Exhibit 5.1


Bank of America Plaza                    813.229.7600

101 East Kennedy Boulevard        813.229.1660 fax

Suite 2800

Tampa, Florida 33602





November 24, 2020


Oragenics, Inc.

4902 Eisenhower Boulevard, Suite 125

Tampa, Florida 33634


Re: Oragenics, Inc.


Ladies and Gentlemen:


We are acting as counsel to Oragenics, Inc., a Florida corporation (the “Company”), in connection with the preparation and filing of the prospectus supplement, dated November 19, 2020 (the “Prospectus Supplement”), filed with the Securities and Exchange Commission (the “Commission”) pursuant to Rule 424(b) of the rules and regulations of the Securities Act. The Company filed a registration statement on Form S-3 (File No. 333-235763) (the “Registration Statement”) and the base prospectus included therein with the Commission on December 31, 2019, and declared effective January 13, 2020. The base prospectus together with the prospectus supplement are collectively referred to as the “Prospectus”.


The Prospectus Supplement pertains to an underwritten offering by the Company with respect to the issuance and sale of an aggregate of 16,317,567 shares (including up to 2,128,378 shares subject to the underwriter’s over-allotment option) of the Company’s common stock, $0.001 par value per share (the “Common Stock”).

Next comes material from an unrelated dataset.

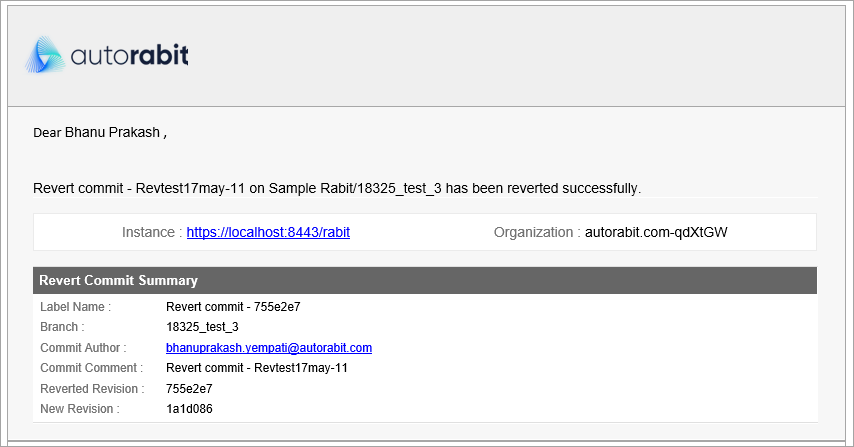Click the bhanuprakash.yempati@autorabit.com email link

pos(269,348)
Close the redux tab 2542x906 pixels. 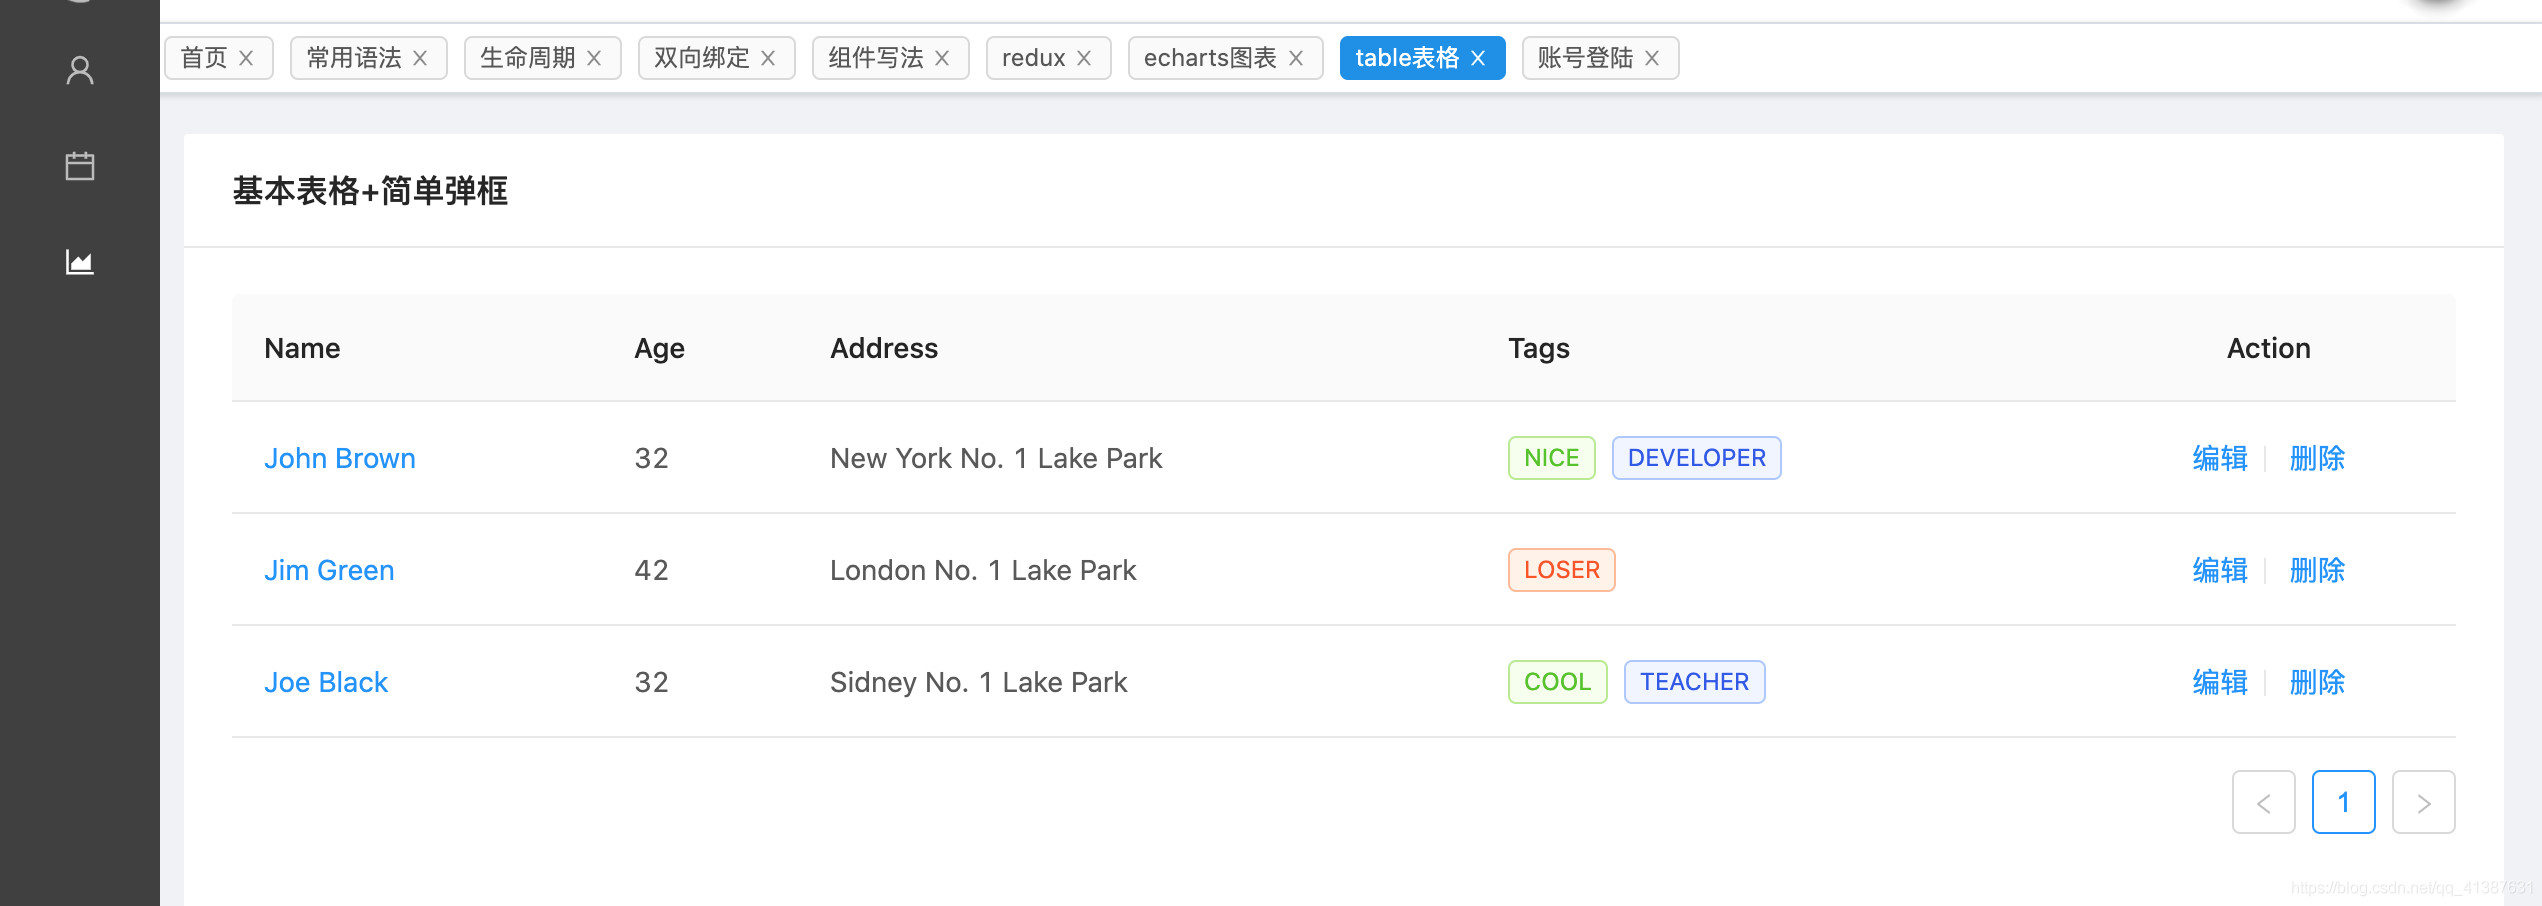(x=1086, y=57)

The shares of Common Stock are to be sold pursuant to an Underwriting Agreement, dated as of November 19, 2020, by and between the Company and A.G.P./Alliance Global Partners (the “Underwriter”), which has been filed as an exhibit to the Company’s Current Report on Form 8-K filed on November 24, 2020 (the “Underwriting Agreement”).


In connection with this opinion, we have examined and relied upon the Registration Statement and the Prospectus, the Company’s Amended and Restated Articles of Incorporation, as amended to date, the Company’s Bylaws, as amended to date, the Underwriting Agreement and such instruments, documents, certificates and records that we have deemed relevant and necessary for the basis of our opinion hereinafter expressed. In such examination, we have assumed: (i) the authenticity of original documents and the genuineness of all signatures; (ii) the conformity to the originals of all documents submitted to us as copies; (iii) the truth, accuracy and completeness of the information, representations and warranties contained in the records, documents, instruments and certificates we have reviewed; and (iv) the due execution and delivery of all documents where due execution and delivery are a prerequisite to the effectiveness thereof. This opinion is being rendered in connection with the filing of the Prospectus with the Commission.

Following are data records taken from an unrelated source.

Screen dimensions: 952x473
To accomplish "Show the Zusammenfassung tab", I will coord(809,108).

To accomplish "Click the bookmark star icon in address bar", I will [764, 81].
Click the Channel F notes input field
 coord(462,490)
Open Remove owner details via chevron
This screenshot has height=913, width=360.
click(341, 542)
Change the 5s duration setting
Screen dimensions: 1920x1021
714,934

Based upon the foregoing, we are of the opinion that the Common Stock, when issued and sold in accordance with the Underwriting Agreement, the Registration Statement and the Prospectus, will be duly authorized, validly issued, fully paid and non-assessable.


We are admitted to practice in the State of Florida. This opinion letter is limited to the laws of the State of Florida, as such laws presently exist and to the facts as they presently exist. We assume no obligation to revise or supplement this opinion letter should the laws of such jurisdictions be changed after the date hereof by legislative action, judicial decision or otherwise. Without limiting the generality of the foregoing, we express no opinion with respect to (i) state securities or “Blue Sky” laws or (ii) state or federal antifraud laws.

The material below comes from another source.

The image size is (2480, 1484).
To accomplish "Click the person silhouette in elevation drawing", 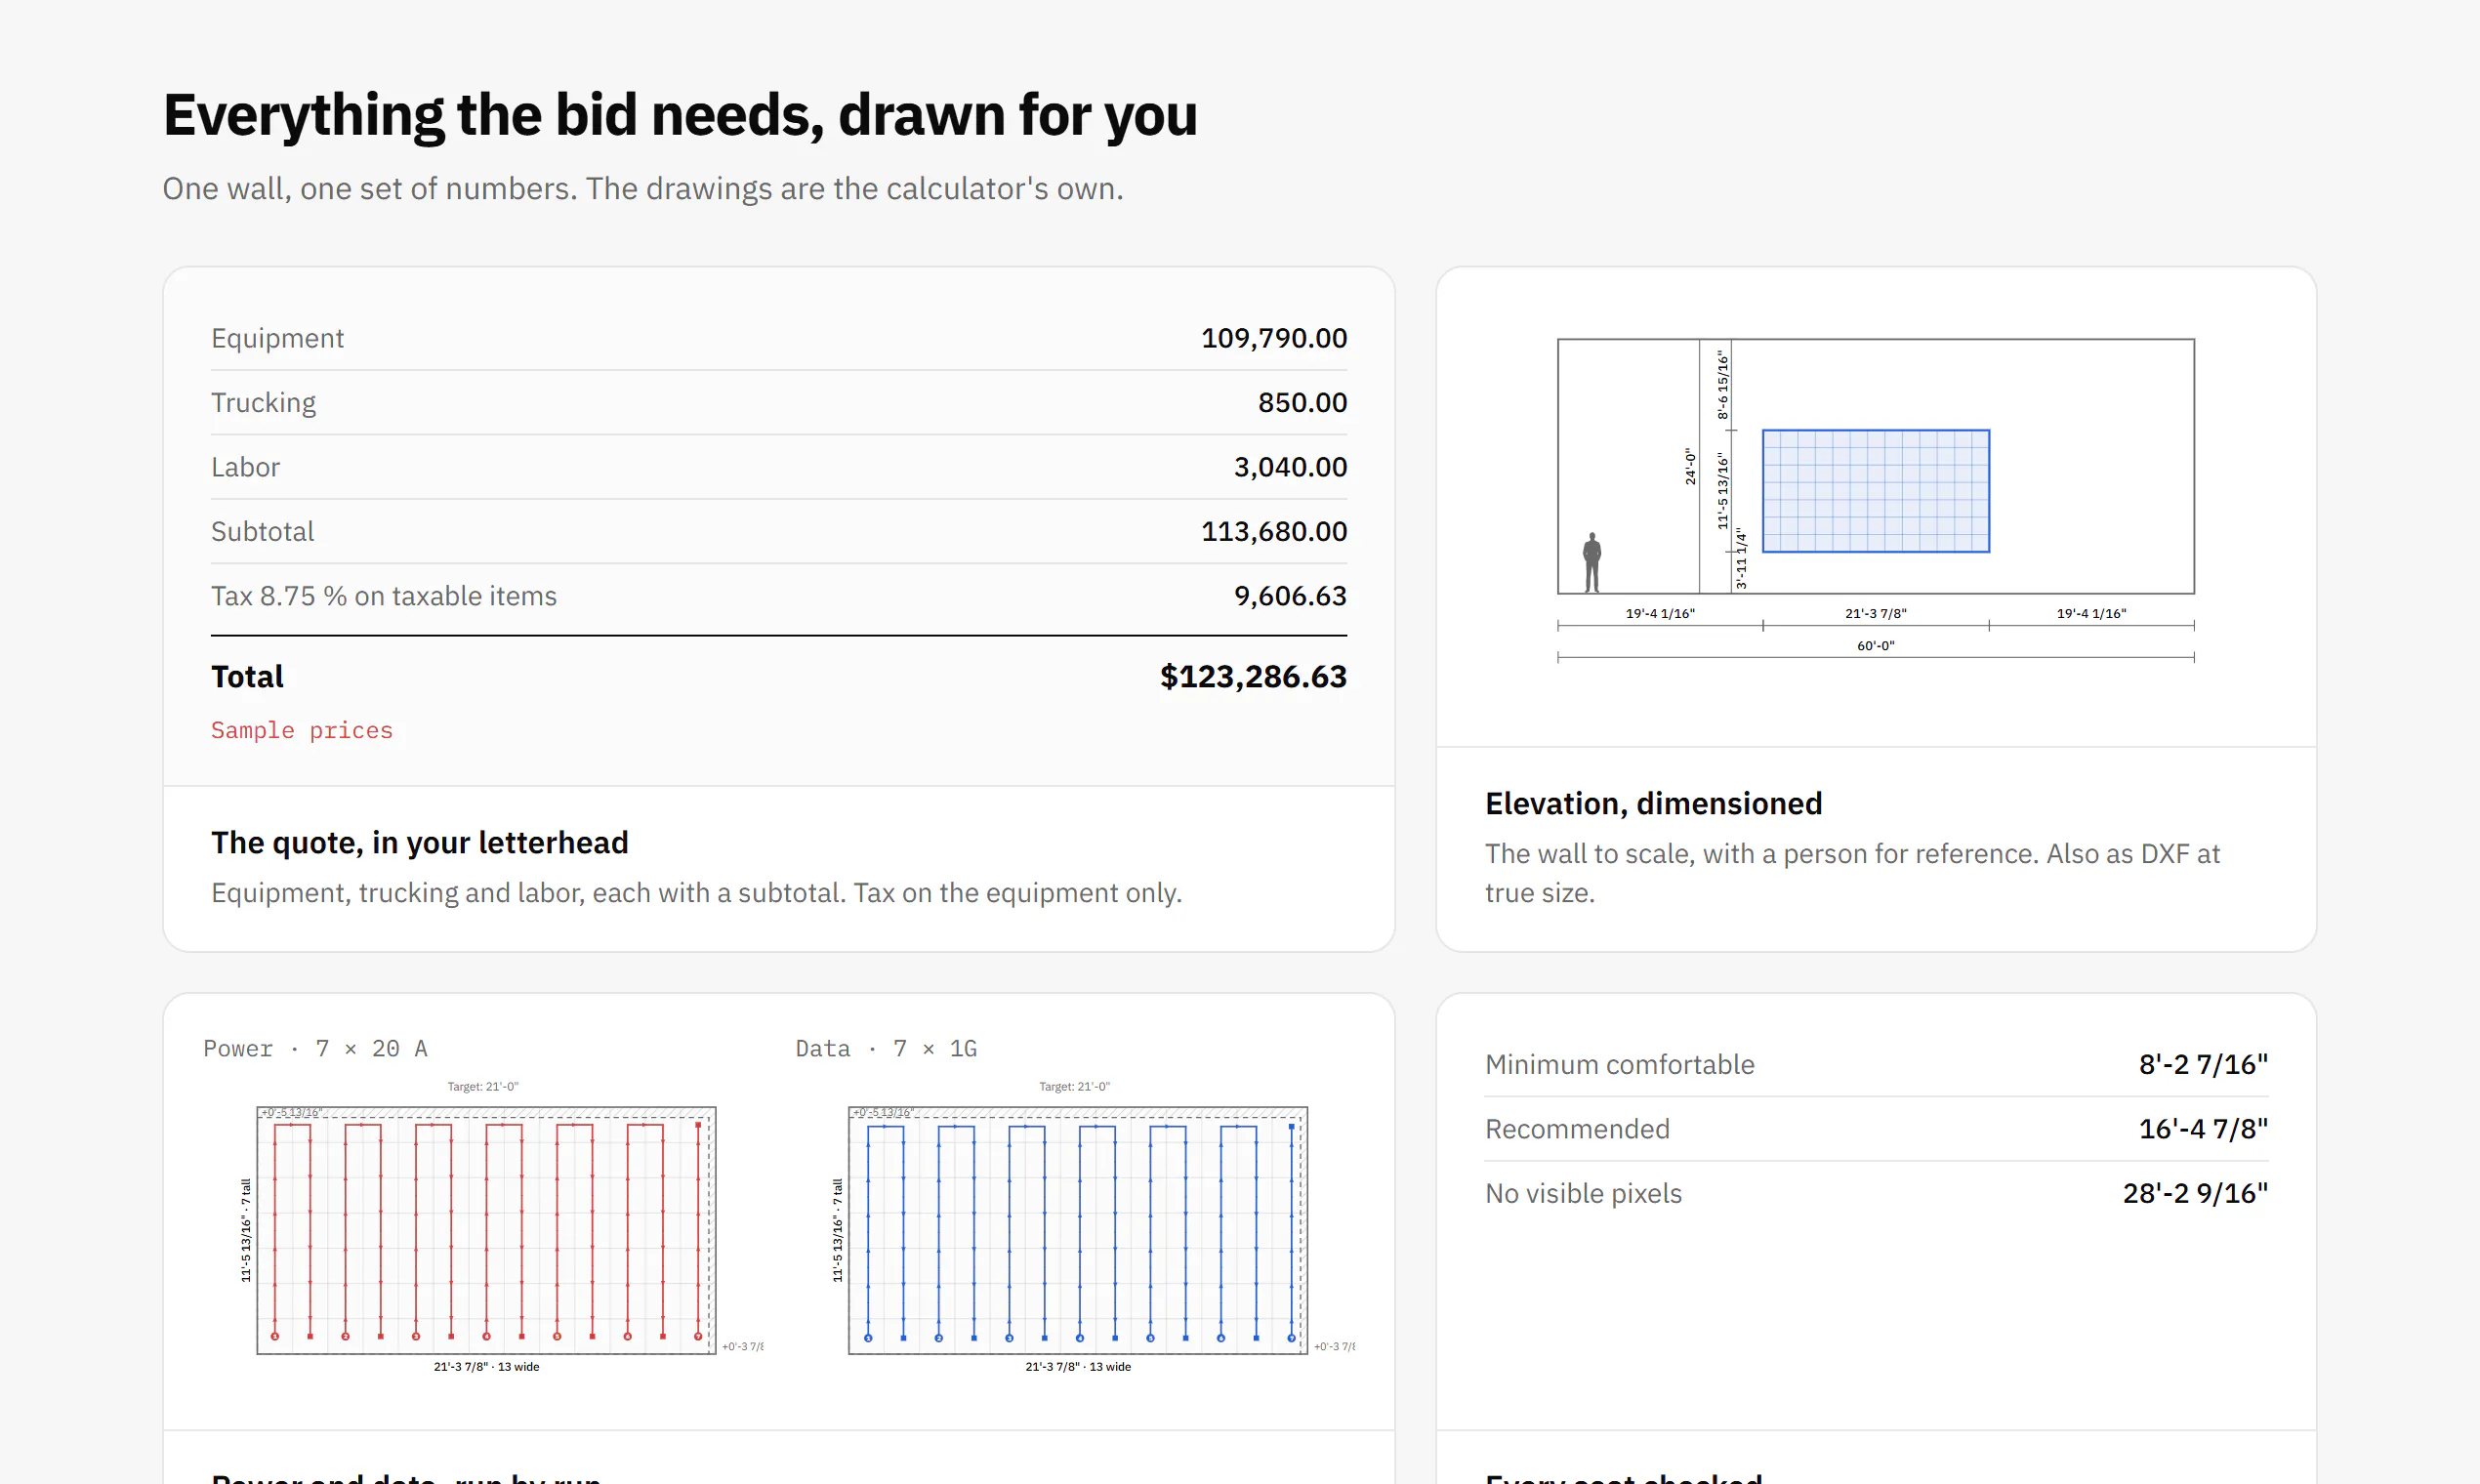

We hereby consent to the inclusion of this opinion as Exhibit 5.1 to the Company’s Current Report on Form 8-K dated November 24, 2020 and the Registration Statement in accordance with the requirements of Item 601(b)(5) of Regulation S-K promulgated under the Securities Act and to the references to our firm therein and in the Prospectus and the Prospectus Supplement under the caption “Legal Matters.” In giving this consent, we do not thereby admit that we are an “expert” within the meaning of the Securities Act of 1933, as amended.